Kapitel 8 beobachtet schließlich, dass Ignatius keine eucharis-tische Tradition zitiert und indirekt lediglich auf 1Kor 10,16 f.; 11,25 in Ign Phld 4.1 anspielt. Als Grund für diesen angesichts der Prominenz des Mahlthemas in den Ignatiusbriefen überraschenden Befund vermutet D. die Feindschaft mit den Mt 26 und Did 9–10 verwendenden jüdischen und doketischen Gruppen. Die für sich aus Ignatius (freilich für andere Städte als Antiochia) abzuleitende Situation zeige die konfliktreiche Weiterentwicklung zwischen 80 und 130 n. Chr. in Antiochia. Vorher aber seien die drei Formen von Mahlgebeten nach Did 9,1–5, Mt 26,26–29 und 1Kor 11,23–26 nebeneinander – sozusagen in einem unvermischten und gleichwohl ungetrennten Nebeneinander in den verschiedenen Hausgemeinden präsent gewesen. Mit dieser Pluralität der christlich liturgischen Praktiken sei Antiochia im 1. Jh. ein Vorbild für eine auch heute relevante ökumenische Einheit in Vielfalt.
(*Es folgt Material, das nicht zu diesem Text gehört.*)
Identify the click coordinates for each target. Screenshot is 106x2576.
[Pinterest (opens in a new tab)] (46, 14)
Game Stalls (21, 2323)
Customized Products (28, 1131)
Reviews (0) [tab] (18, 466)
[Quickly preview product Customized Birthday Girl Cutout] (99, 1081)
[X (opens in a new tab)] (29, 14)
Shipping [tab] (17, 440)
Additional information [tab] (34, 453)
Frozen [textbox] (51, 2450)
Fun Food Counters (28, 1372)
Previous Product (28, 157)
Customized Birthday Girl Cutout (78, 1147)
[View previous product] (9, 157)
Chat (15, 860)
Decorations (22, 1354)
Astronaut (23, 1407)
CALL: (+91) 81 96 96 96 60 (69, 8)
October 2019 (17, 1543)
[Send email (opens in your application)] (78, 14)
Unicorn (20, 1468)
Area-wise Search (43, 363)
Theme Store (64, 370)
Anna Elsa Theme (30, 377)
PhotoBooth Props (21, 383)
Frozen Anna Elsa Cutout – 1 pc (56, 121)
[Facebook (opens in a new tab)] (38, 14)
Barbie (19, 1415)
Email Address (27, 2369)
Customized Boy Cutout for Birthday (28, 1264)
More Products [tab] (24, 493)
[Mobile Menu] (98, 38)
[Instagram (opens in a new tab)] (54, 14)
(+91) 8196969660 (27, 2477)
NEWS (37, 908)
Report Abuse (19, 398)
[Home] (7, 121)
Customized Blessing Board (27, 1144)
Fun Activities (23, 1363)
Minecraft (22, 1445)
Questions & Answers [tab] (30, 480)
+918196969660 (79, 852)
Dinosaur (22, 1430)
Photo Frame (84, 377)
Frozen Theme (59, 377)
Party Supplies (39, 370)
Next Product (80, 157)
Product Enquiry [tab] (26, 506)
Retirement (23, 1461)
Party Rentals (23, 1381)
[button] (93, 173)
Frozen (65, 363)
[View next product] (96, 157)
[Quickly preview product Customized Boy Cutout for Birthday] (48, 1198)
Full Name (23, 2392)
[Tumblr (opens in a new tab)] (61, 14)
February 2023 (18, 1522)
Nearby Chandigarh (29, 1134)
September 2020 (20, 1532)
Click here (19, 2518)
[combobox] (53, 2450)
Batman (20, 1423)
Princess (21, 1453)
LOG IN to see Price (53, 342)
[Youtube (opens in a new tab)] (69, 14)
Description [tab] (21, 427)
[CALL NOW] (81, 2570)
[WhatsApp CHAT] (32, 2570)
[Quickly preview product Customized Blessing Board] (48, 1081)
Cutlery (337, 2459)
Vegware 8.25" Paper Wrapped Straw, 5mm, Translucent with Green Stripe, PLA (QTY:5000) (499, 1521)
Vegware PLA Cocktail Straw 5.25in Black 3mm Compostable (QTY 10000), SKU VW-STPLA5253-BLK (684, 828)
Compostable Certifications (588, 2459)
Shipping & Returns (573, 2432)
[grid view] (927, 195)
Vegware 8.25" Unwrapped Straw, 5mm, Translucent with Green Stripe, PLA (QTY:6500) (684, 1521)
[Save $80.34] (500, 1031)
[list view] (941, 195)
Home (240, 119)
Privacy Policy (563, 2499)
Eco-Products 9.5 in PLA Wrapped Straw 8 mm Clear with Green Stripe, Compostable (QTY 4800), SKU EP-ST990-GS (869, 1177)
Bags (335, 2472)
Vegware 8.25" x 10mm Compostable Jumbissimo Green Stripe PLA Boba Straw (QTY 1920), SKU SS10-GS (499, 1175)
D.s Thesen sind kirchenpolitisch aktuell und relevant. Es gelingt D., viele internationale Forschungsansätze in ein produktives wissenschaftliches Gespräch zu verwickeln. Wichtig finde ich auch den Ansatz bei der Praxis gemeindlicher Mahlfeiern und damit bei den Erfahrungen der sich dem Christusglauben Anschließenden. Die Attraktivität dieser Gruppen war sicher wesentlich von dem positiven Erleben ihrer Mitglieder bestimmt, vermutlich mehr als von der Überzeugungskraft der Apostel. Die Grundthese, dass die Einsetzungsworte in ihren vielfältigen Formulierungen in den gemeindlichen Feiern einen liturgischen Ort hatten, halte ich für sehr plausibel. Natürlich bleibt D.s Lokalisierung aller Einsetzungsworte in Antiochia hypothetisch. Die Verortung des Matthäusevangeliums und der Didache scheint dabei besonders schwierig und selbst die von Paulus überlieferte Tradition aus 1Kor 11,23–25 kann in Antiochia, aber ebenso auch in Damaskus oder andernorts entstanden sein. Vielleicht könnten solche topographischen Studien noch mehr gewinnen, wenn sie die Dynamiken zwischen Stadt und Land und vor allem die Zwischenräume in den Blick nehmen. Dass die Rezensentin zu solchen Fragen angeregt wird, spricht für die Produktivität von D.s Hypothesen.